Environment details::
/kind bug
Hi @ckotzbauer, you should be able to do a PR to extend the helm chart to offer configurable values for the probe timeouts. You can probably crib from another helm chart with similar probe configuration, e.g. haproxy-ingress
That said, 1s is a long time for cluster-internal requests. In my tests this health probe is ~10ms. So you might have something else going on.
NAME READY STATUS RESTARTS AGE
cert-manager-webhook-66976469d7-hhhp8 1/1 Running 0 50d
# time curl -i 10.20.55.43:6080/healthz
HTTP/1.1 200 OK
Date: Sun, 16 Aug 2020 18:02:24 GMT
Content-Length: 0
real 0m0.010s
user 0m0.004s
sys 0m0.004s
Agreed with @whereisaaron here, a PR to allow to modify it is welcome!
Might be worth investigating why it takes a second as this will affect the speed of cert-manager and all deployments.
/help
/priority backlog
/area deploy
/remove-kind bug
/kind feature
@meyskens:
This request has been marked as needing help from a contributor.
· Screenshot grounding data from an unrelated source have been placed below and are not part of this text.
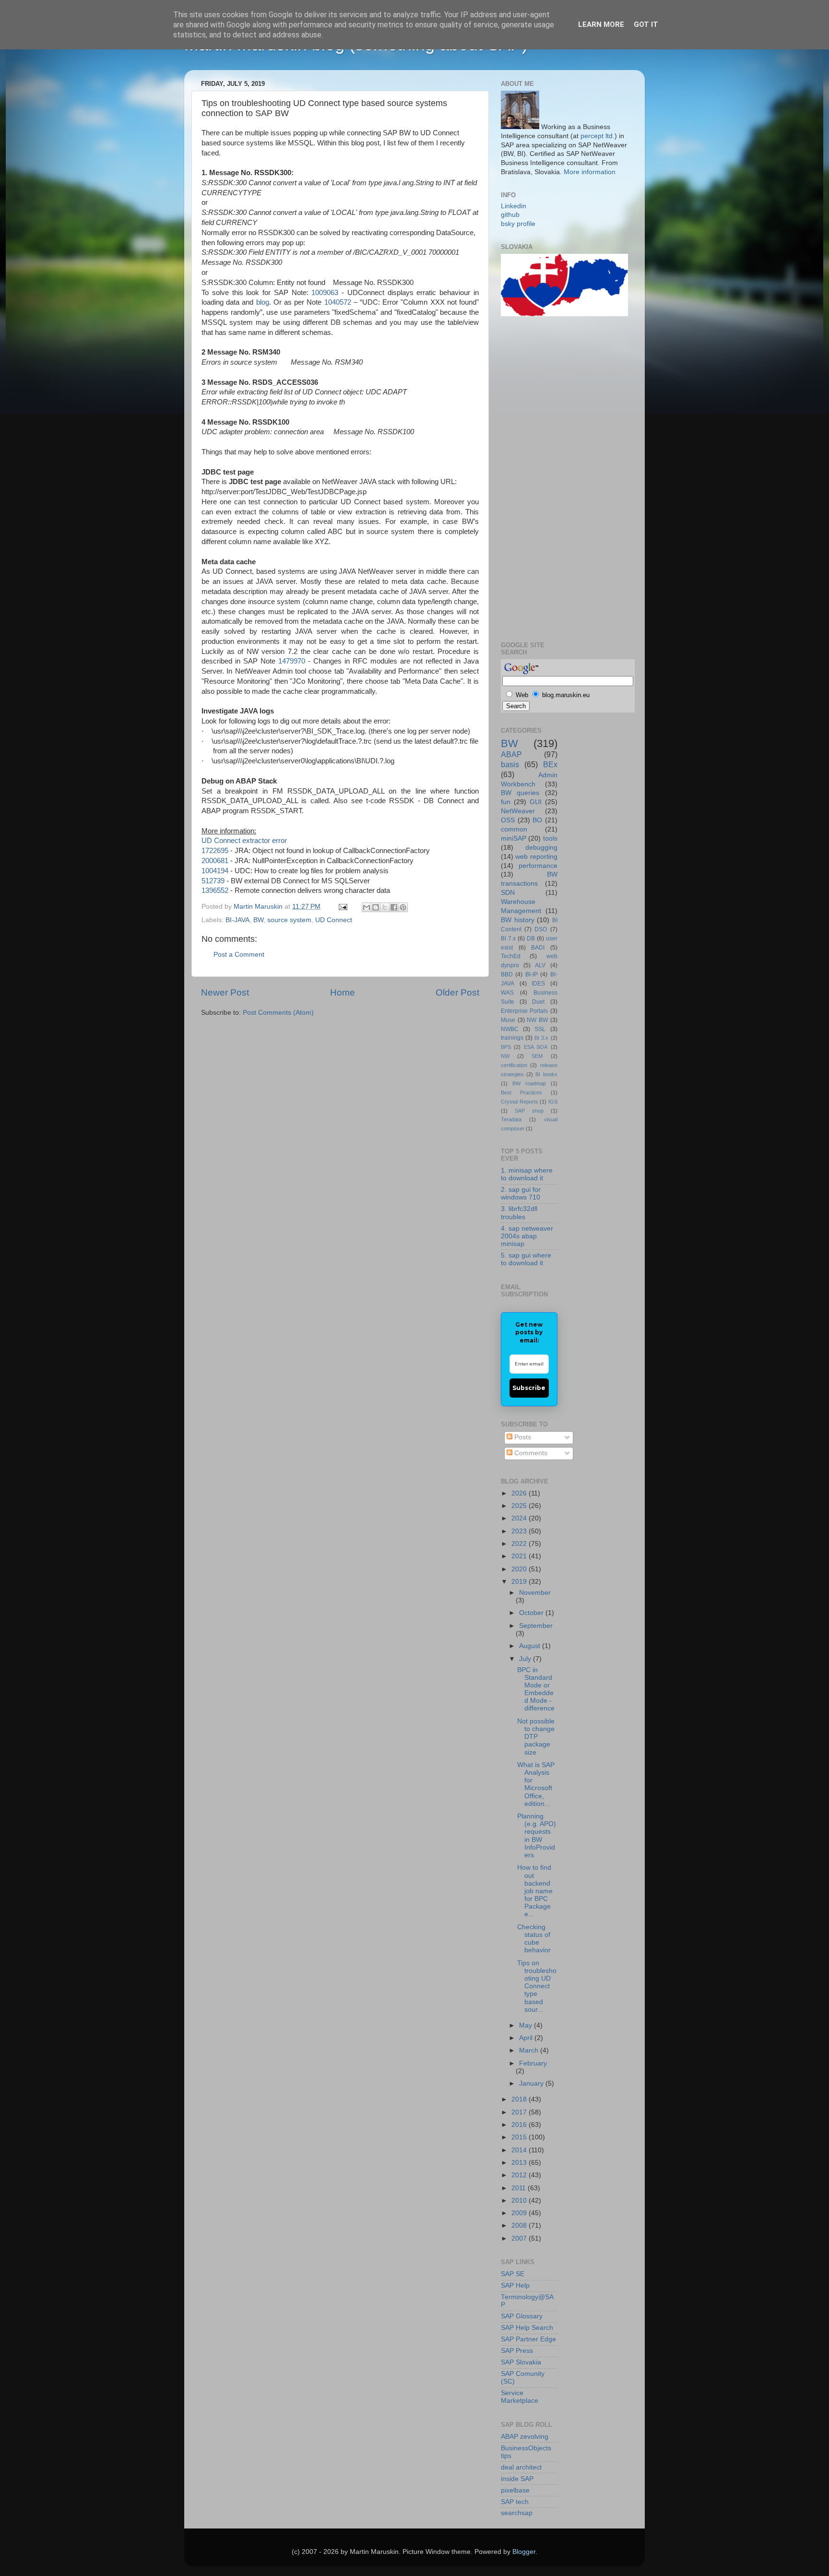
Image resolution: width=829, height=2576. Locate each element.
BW (258, 920)
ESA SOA (535, 1047)
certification (514, 1065)
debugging (541, 847)
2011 (519, 2188)
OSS (508, 820)
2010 (520, 2200)
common (514, 829)
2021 (520, 1556)
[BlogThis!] (375, 907)
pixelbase (515, 2490)
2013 (520, 2162)
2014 (520, 2150)
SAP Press (517, 2350)
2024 (520, 1518)
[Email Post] (342, 906)
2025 (520, 1505)
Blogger (523, 2551)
Please ensure the request meets the requirements listed here.
If this request no longer meets these requirements, the label can be removed
by commenting with the /remove-help command.
In response to this:
Agreed with @whereisaaron here, a PR to allow to modify it is welcome!
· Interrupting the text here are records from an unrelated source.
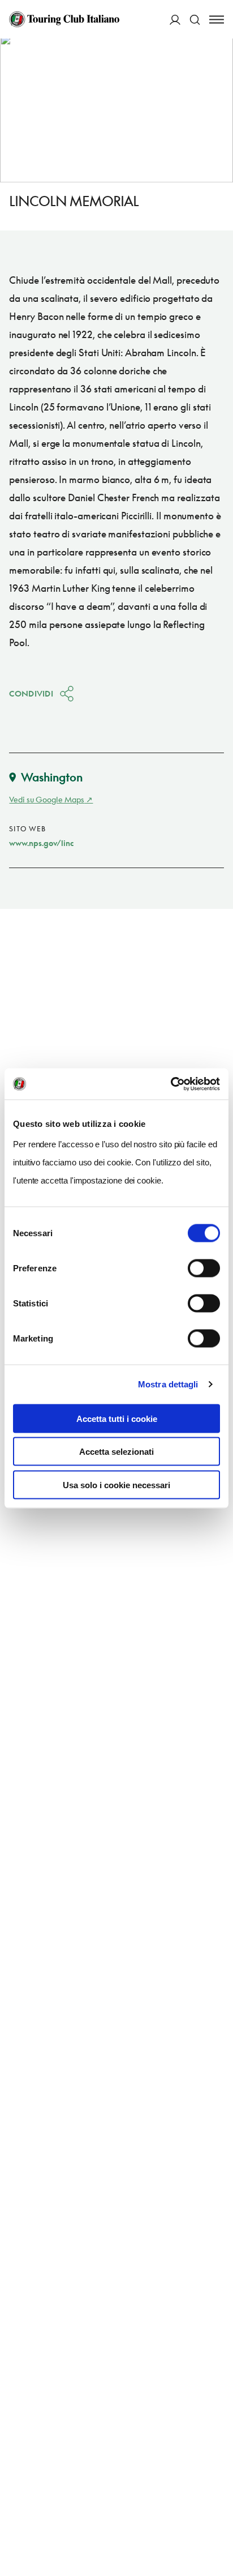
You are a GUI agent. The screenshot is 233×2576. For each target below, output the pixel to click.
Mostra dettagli (168, 1384)
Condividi (31, 693)
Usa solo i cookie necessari (116, 1484)
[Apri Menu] (216, 19)
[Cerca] (194, 19)
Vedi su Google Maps (46, 799)
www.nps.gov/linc (41, 843)
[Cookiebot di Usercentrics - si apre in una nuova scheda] (170, 1083)
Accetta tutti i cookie (116, 1418)
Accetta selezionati (116, 1451)
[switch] (204, 1268)
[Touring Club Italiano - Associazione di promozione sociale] (64, 19)
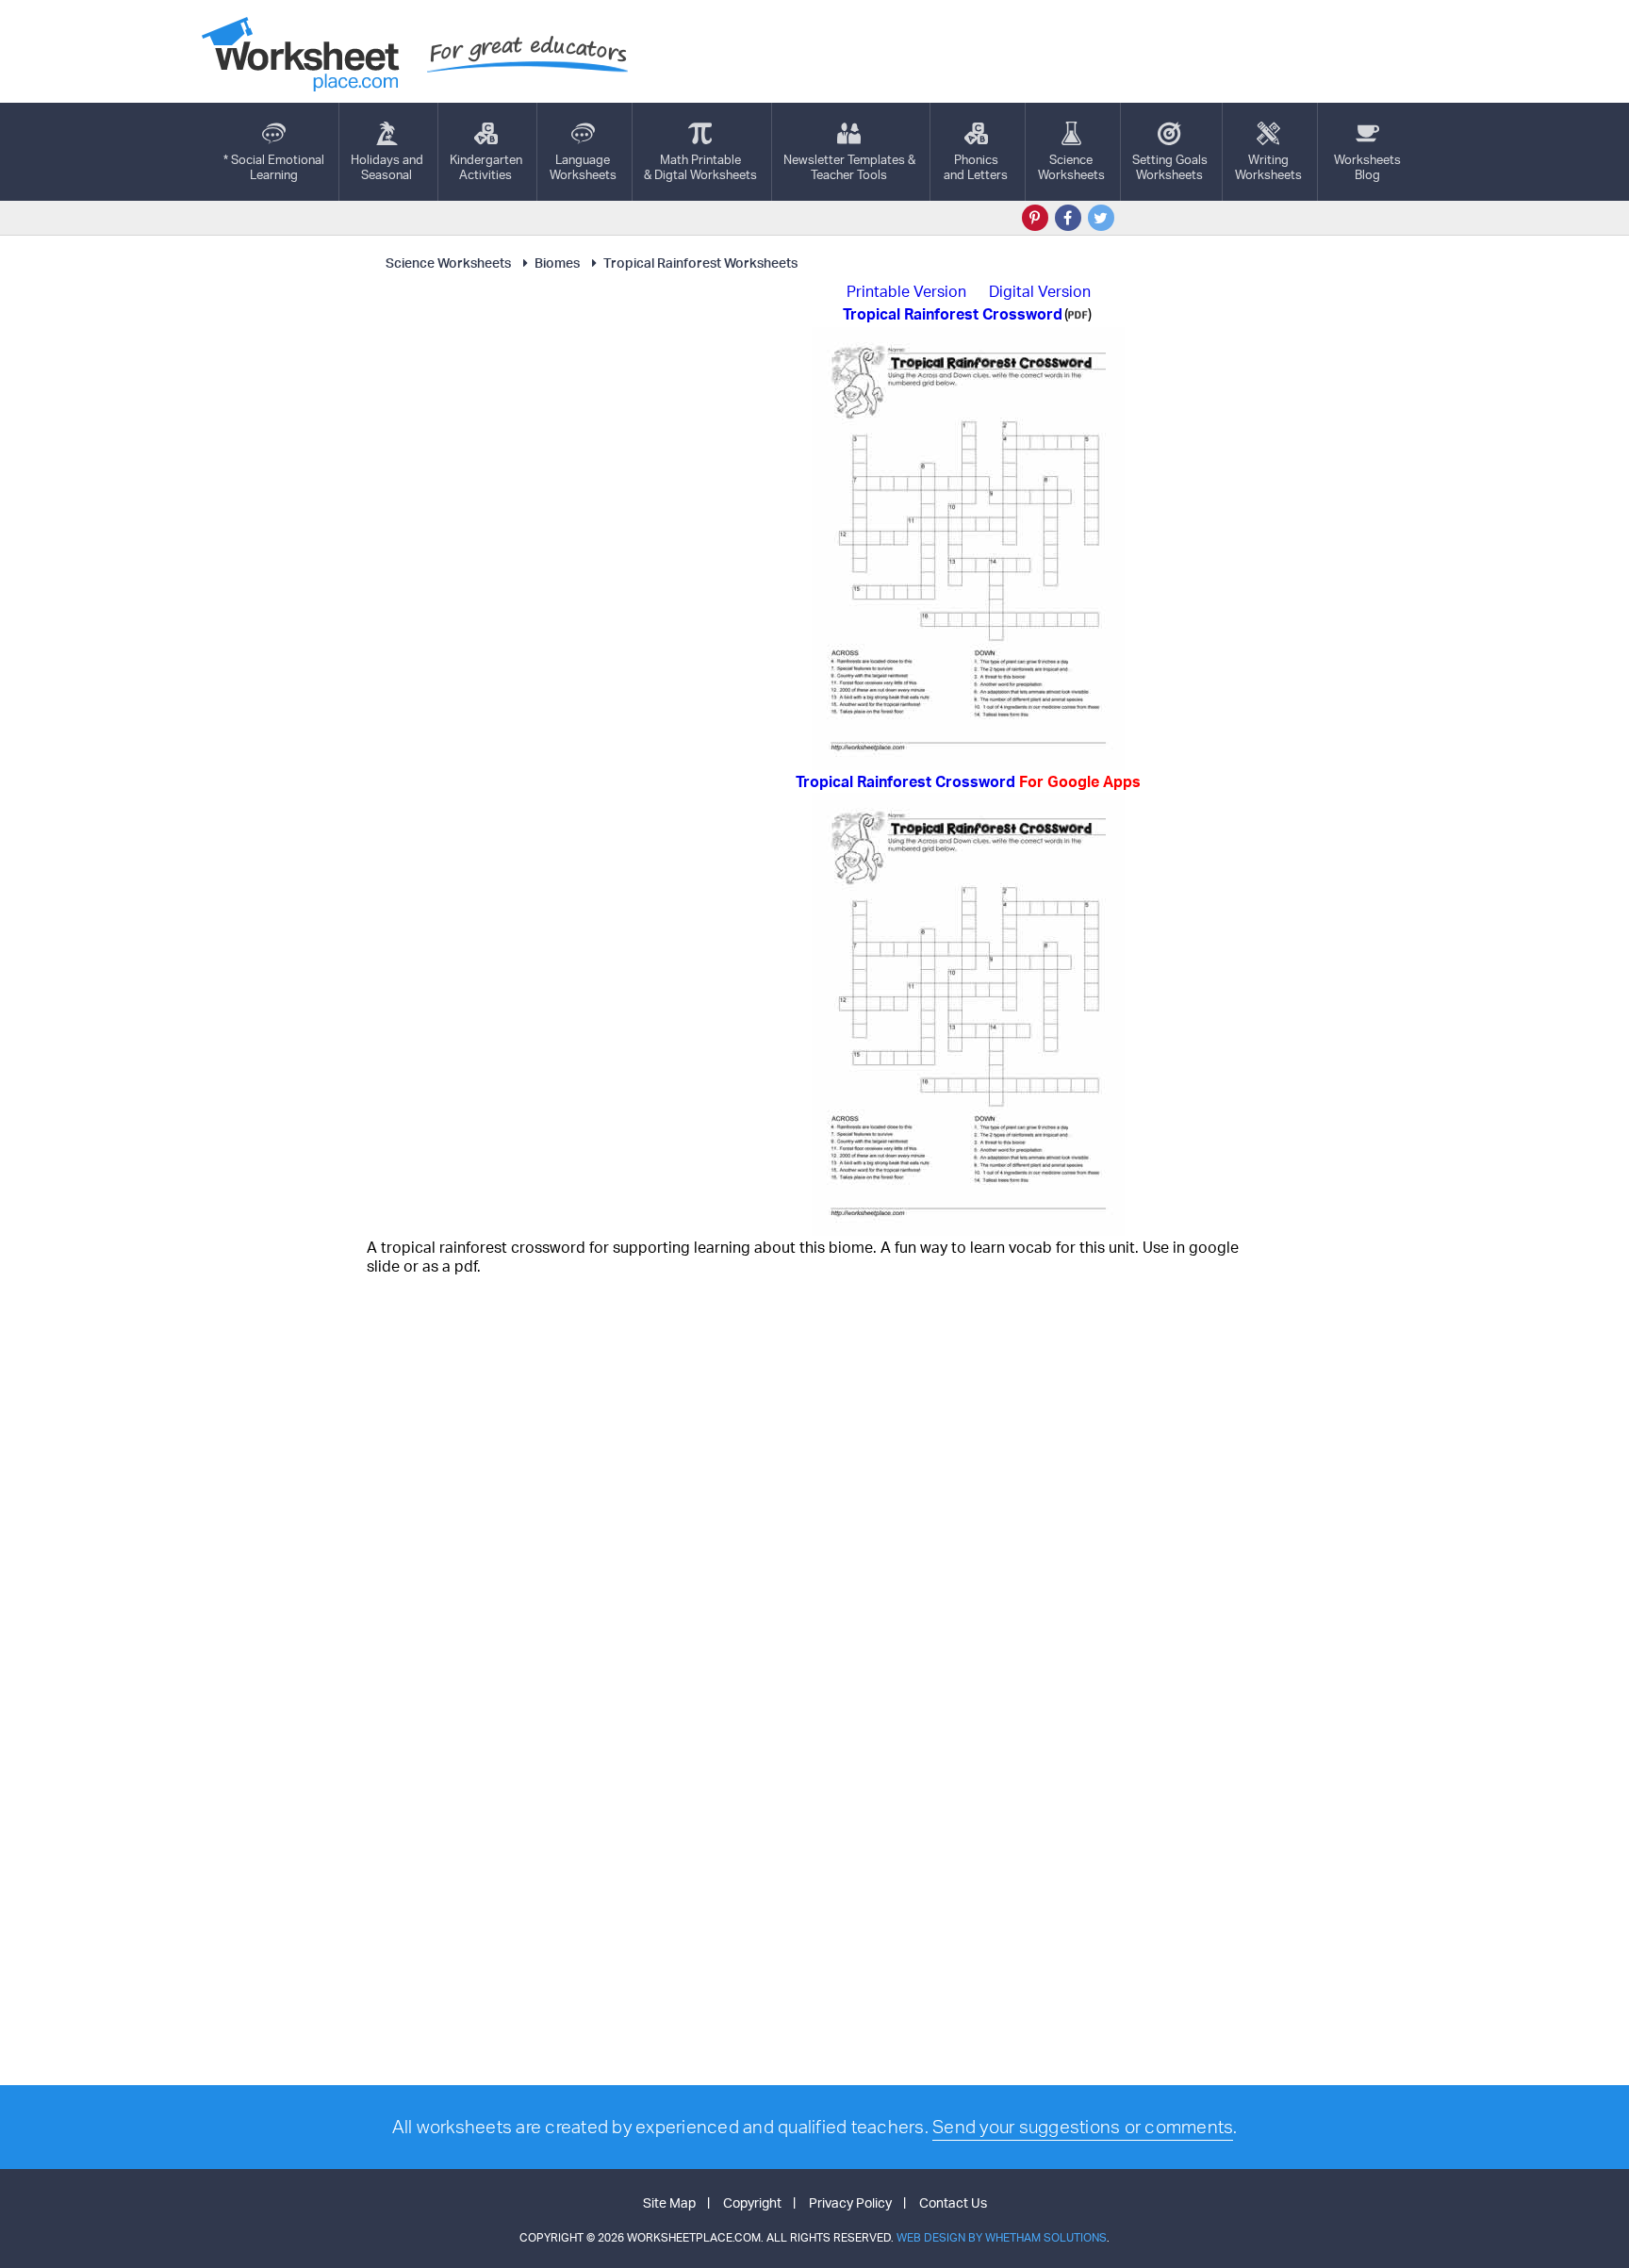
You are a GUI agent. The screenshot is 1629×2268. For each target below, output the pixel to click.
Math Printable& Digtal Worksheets (700, 167)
Might be worth investigating why it takes a second as this will affect the speed of cert-manager and all deployments./help
/priority backlog
/area deploy
/remove-kind bug
/kind feature
Instructions for interacting with me using PR comments are available here. If you have questions or suggestions related to my behavior, please file an issue against the kubernetes/test-infra repository.
Great, thanks @whereisaaron @meyskens for your feedback! I will open a PR for this.